# [Data entries]
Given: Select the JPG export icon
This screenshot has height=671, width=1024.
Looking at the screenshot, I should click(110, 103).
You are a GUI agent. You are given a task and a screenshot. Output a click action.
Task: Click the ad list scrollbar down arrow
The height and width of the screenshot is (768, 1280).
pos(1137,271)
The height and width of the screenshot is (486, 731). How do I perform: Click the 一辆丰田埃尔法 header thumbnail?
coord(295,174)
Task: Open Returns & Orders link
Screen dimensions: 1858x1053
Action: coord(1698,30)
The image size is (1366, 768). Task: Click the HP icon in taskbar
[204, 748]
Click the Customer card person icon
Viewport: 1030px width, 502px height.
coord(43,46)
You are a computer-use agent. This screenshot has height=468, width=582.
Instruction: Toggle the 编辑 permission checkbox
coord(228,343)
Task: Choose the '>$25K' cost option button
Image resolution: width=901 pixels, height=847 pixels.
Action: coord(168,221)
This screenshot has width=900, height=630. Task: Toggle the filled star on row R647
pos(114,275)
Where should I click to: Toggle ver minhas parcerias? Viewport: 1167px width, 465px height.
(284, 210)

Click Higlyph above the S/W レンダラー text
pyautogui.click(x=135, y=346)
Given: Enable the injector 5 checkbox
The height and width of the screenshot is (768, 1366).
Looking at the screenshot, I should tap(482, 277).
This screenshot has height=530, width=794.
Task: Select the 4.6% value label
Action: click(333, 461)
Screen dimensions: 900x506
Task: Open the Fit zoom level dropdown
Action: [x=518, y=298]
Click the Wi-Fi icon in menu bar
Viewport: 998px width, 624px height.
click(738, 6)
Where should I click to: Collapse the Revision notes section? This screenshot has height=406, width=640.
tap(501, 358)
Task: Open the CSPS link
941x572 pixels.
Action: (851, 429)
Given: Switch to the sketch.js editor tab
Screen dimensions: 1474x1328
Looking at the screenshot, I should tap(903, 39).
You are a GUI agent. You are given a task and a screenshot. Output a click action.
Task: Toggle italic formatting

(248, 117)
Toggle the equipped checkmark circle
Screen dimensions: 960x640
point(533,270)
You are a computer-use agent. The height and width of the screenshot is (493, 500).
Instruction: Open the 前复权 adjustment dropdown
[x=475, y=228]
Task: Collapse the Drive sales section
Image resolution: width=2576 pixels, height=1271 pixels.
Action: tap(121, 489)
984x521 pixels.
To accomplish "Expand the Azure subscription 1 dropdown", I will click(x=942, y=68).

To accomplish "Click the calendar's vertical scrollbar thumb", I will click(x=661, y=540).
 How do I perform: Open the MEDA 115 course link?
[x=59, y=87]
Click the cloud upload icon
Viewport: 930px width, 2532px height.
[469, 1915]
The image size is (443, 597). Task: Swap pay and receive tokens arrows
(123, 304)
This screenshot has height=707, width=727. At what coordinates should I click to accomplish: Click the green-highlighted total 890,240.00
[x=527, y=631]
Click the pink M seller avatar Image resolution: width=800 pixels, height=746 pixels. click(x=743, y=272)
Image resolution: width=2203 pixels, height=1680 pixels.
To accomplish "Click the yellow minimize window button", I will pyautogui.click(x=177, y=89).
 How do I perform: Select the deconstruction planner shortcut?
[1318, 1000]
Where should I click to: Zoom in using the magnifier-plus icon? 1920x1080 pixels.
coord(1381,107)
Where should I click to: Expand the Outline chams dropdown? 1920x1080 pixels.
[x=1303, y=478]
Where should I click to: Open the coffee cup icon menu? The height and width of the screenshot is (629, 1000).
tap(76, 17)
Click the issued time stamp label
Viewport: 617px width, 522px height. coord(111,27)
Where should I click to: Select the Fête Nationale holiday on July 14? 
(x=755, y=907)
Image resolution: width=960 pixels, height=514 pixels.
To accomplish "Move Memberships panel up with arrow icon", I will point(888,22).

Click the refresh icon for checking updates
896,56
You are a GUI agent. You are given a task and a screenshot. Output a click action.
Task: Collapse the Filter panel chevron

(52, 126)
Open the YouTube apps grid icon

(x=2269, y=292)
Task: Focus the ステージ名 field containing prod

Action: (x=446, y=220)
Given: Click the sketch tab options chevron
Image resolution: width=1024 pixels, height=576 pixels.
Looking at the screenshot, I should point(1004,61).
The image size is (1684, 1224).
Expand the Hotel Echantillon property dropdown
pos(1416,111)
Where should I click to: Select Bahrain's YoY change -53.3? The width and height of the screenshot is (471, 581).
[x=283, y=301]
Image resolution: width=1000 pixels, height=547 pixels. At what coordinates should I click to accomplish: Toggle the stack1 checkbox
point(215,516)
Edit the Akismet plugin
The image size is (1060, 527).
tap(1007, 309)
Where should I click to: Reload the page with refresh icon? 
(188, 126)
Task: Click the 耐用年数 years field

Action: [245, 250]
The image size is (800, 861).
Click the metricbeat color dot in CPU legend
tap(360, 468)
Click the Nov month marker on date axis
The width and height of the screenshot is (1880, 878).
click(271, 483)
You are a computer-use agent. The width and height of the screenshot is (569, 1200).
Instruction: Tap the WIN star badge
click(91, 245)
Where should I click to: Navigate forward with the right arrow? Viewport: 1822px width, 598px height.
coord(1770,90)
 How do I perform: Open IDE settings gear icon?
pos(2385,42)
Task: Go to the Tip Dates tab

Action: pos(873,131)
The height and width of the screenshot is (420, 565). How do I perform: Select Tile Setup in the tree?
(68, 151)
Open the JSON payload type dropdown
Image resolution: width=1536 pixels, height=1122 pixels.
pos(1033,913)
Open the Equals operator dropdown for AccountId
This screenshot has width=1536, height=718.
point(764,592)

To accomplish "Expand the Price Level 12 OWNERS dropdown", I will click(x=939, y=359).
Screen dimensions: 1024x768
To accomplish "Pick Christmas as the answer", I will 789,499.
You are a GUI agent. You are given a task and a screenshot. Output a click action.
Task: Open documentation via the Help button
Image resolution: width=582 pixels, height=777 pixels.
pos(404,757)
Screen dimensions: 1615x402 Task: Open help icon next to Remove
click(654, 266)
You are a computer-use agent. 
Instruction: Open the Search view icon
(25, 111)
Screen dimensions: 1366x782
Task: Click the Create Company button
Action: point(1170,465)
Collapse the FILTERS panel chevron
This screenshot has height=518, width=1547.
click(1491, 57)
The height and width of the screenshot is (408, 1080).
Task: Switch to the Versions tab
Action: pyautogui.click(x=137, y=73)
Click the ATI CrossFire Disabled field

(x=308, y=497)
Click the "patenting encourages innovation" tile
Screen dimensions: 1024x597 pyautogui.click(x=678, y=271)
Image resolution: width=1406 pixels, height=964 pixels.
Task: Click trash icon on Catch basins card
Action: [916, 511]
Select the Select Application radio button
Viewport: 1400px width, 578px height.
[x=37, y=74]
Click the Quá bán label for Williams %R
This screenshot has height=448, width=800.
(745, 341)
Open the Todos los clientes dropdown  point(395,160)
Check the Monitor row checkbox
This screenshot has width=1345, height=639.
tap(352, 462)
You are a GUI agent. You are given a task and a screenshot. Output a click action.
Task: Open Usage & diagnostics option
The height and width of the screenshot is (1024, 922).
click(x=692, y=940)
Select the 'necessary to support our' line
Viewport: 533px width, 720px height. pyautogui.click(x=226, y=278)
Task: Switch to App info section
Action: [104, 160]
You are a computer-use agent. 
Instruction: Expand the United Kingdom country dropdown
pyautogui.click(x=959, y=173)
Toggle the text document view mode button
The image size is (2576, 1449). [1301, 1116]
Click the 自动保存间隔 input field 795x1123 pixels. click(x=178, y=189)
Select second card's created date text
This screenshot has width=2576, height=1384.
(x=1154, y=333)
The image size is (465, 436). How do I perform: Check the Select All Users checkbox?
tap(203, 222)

# [What this task involves]
Rewrite all the rows above, changing "GUI agent" to "interface agent" everywhere it occurs and keeping everything else the same.

# [Exercise response]
Given: Select the JPG export icon
This screenshot has height=671, width=1024.
Looking at the screenshot, I should click(110, 103).
You are a interface agent. You are given a task and a screenshot. Output a click action.
Task: Click the ad list scrollbar down arrow
The height and width of the screenshot is (768, 1280).
pos(1137,271)
The height and width of the screenshot is (486, 731). How do I perform: Click the 一辆丰田埃尔法 header thumbnail?
coord(295,174)
Task: Open Returns & Orders link
Screen dimensions: 1858x1053
Action: coord(1698,30)
The image size is (1366, 768). Task: Click the HP icon in taskbar
[204, 748]
Click the Customer card person icon
Viewport: 1030px width, 502px height.
coord(43,46)
You are a computer-use agent. This screenshot has height=468, width=582.
Instruction: Toggle the 编辑 permission checkbox
coord(228,343)
Task: Choose the '>$25K' cost option button
Image resolution: width=901 pixels, height=847 pixels.
Action: coord(168,221)
This screenshot has width=900, height=630. Task: Toggle the filled star on row R647
pos(114,275)
Where should I click to: Toggle ver minhas parcerias? Viewport: 1167px width, 465px height.
(284, 210)

Click Higlyph above the S/W レンダラー text
pyautogui.click(x=135, y=346)
Given: Enable the injector 5 checkbox
The height and width of the screenshot is (768, 1366).
Looking at the screenshot, I should tap(482, 277).
This screenshot has height=530, width=794.
Task: Select the 4.6% value label
Action: click(333, 461)
Screen dimensions: 900x506
Task: Open the Fit zoom level dropdown
Action: [x=518, y=298]
Click the Wi-Fi icon in menu bar
Viewport: 998px width, 624px height.
click(738, 6)
Where should I click to: Collapse the Revision notes section? This screenshot has height=406, width=640.
tap(501, 358)
Task: Open the CSPS link
941x572 pixels.
Action: (851, 429)
Given: Switch to the sketch.js editor tab
Screen dimensions: 1474x1328
Looking at the screenshot, I should tap(903, 39).
You are a interface agent. You are given a task and a screenshot. Output a click action.
Task: Toggle italic formatting

(248, 117)
Toggle the equipped checkmark circle
Screen dimensions: 960x640
point(533,270)
You are a computer-use agent. The height and width of the screenshot is (493, 500).
Instruction: Open the 前复权 adjustment dropdown
[x=475, y=228]
Task: Collapse the Drive sales section
Image resolution: width=2576 pixels, height=1271 pixels.
Action: tap(121, 489)
984x521 pixels.
To accomplish "Expand the Azure subscription 1 dropdown", I will click(x=942, y=68).

To accomplish "Click the calendar's vertical scrollbar thumb", I will click(x=661, y=540).
 How do I perform: Open the MEDA 115 course link?
[x=59, y=87]
Click the cloud upload icon
Viewport: 930px width, 2532px height.
[469, 1915]
The image size is (443, 597). Task: Swap pay and receive tokens arrows
(123, 304)
This screenshot has height=707, width=727. At what coordinates should I click to accomplish: Click the green-highlighted total 890,240.00
[x=527, y=631]
Click the pink M seller avatar Image resolution: width=800 pixels, height=746 pixels. click(x=743, y=272)
Image resolution: width=2203 pixels, height=1680 pixels.
To accomplish "Click the yellow minimize window button", I will pyautogui.click(x=177, y=89).
 How do I perform: Select the deconstruction planner shortcut?
[1318, 1000]
Where should I click to: Zoom in using the magnifier-plus icon? 1920x1080 pixels.
coord(1381,107)
Where should I click to: Expand the Outline chams dropdown? 1920x1080 pixels.
[x=1303, y=478]
Where should I click to: Open the coffee cup icon menu? The height and width of the screenshot is (629, 1000).
tap(76, 17)
Click the issued time stamp label
Viewport: 617px width, 522px height. coord(111,27)
Where should I click to: Select the Fête Nationale holiday on July 14? 
(x=755, y=907)
Image resolution: width=960 pixels, height=514 pixels.
To accomplish "Move Memberships panel up with arrow icon", I will point(888,22).

Click the refresh icon for checking updates
896,56
You are a interface agent. You are given a task and a screenshot. Output a click action.
Task: Collapse the Filter panel chevron

(52, 126)
Open the YouTube apps grid icon

(x=2269, y=292)
Task: Focus the ステージ名 field containing prod

Action: (x=446, y=220)
Given: Click the sketch tab options chevron
Image resolution: width=1024 pixels, height=576 pixels.
Looking at the screenshot, I should point(1004,61).
The image size is (1684, 1224).
Expand the Hotel Echantillon property dropdown
pos(1416,111)
Where should I click to: Select Bahrain's YoY change -53.3? The width and height of the screenshot is (471, 581).
[x=283, y=301]
Image resolution: width=1000 pixels, height=547 pixels. At what coordinates should I click to accomplish: Toggle the stack1 checkbox
point(215,516)
Edit the Akismet plugin
The image size is (1060, 527).
tap(1007, 309)
Where should I click to: Reload the page with refresh icon? 
(188, 126)
Task: Click the 耐用年数 years field

Action: [245, 250]
The image size is (800, 861).
Click the metricbeat color dot in CPU legend
tap(360, 468)
Click the Nov month marker on date axis
The width and height of the screenshot is (1880, 878).
click(271, 483)
You are a computer-use agent. The width and height of the screenshot is (569, 1200).
Instruction: Tap the WIN star badge
click(91, 245)
Where should I click to: Navigate forward with the right arrow? Viewport: 1822px width, 598px height.
coord(1770,90)
 How do I perform: Open IDE settings gear icon?
pos(2385,42)
Task: Go to the Tip Dates tab

Action: pos(873,131)
The height and width of the screenshot is (420, 565). How do I perform: Select Tile Setup in the tree?
(68, 151)
Open the JSON payload type dropdown
Image resolution: width=1536 pixels, height=1122 pixels.
pos(1033,913)
Open the Equals operator dropdown for AccountId
This screenshot has width=1536, height=718.
point(764,592)

To accomplish "Expand the Price Level 12 OWNERS dropdown", I will click(x=939, y=359).
Screen dimensions: 1024x768
To accomplish "Pick Christmas as the answer", I will 789,499.
You are a interface agent. You are given a task and a screenshot. Output a click action.
Task: Open documentation via the Help button
Image resolution: width=582 pixels, height=777 pixels.
pos(404,757)
Screen dimensions: 1615x402 Task: Open help icon next to Remove
click(654, 266)
You are a computer-use agent. 
Instruction: Open the Search view icon
(25, 111)
Screen dimensions: 1366x782
Task: Click the Create Company button
Action: point(1170,465)
Collapse the FILTERS panel chevron
This screenshot has height=518, width=1547.
click(1491, 57)
The height and width of the screenshot is (408, 1080).
Task: Switch to the Versions tab
Action: pyautogui.click(x=137, y=73)
Click the ATI CrossFire Disabled field

(x=308, y=497)
Click the "patenting encourages innovation" tile
Screen dimensions: 1024x597 pyautogui.click(x=678, y=271)
Image resolution: width=1406 pixels, height=964 pixels.
Task: Click trash icon on Catch basins card
Action: [916, 511]
Select the Select Application radio button
Viewport: 1400px width, 578px height.
[x=37, y=74]
Click the Quá bán label for Williams %R
This screenshot has height=448, width=800.
(745, 341)
Open the Todos los clientes dropdown  point(395,160)
Check the Monitor row checkbox
This screenshot has width=1345, height=639.
tap(352, 462)
You are a interface agent. You are given a task and a screenshot. Output a click action.
Task: Open Usage & diagnostics option
The height and width of the screenshot is (1024, 922).
click(x=692, y=940)
Select the 'necessary to support our' line
Viewport: 533px width, 720px height. pyautogui.click(x=226, y=278)
Task: Switch to App info section
Action: [104, 160]
You are a computer-use agent. 
Instruction: Expand the United Kingdom country dropdown
pyautogui.click(x=959, y=173)
Toggle the text document view mode button
The image size is (2576, 1449). [1301, 1116]
Click the 自动保存间隔 input field 795x1123 pixels. click(x=178, y=189)
Select second card's created date text
This screenshot has width=2576, height=1384.
(x=1154, y=333)
The image size is (465, 436). How do I perform: Check the Select All Users checkbox?
tap(203, 222)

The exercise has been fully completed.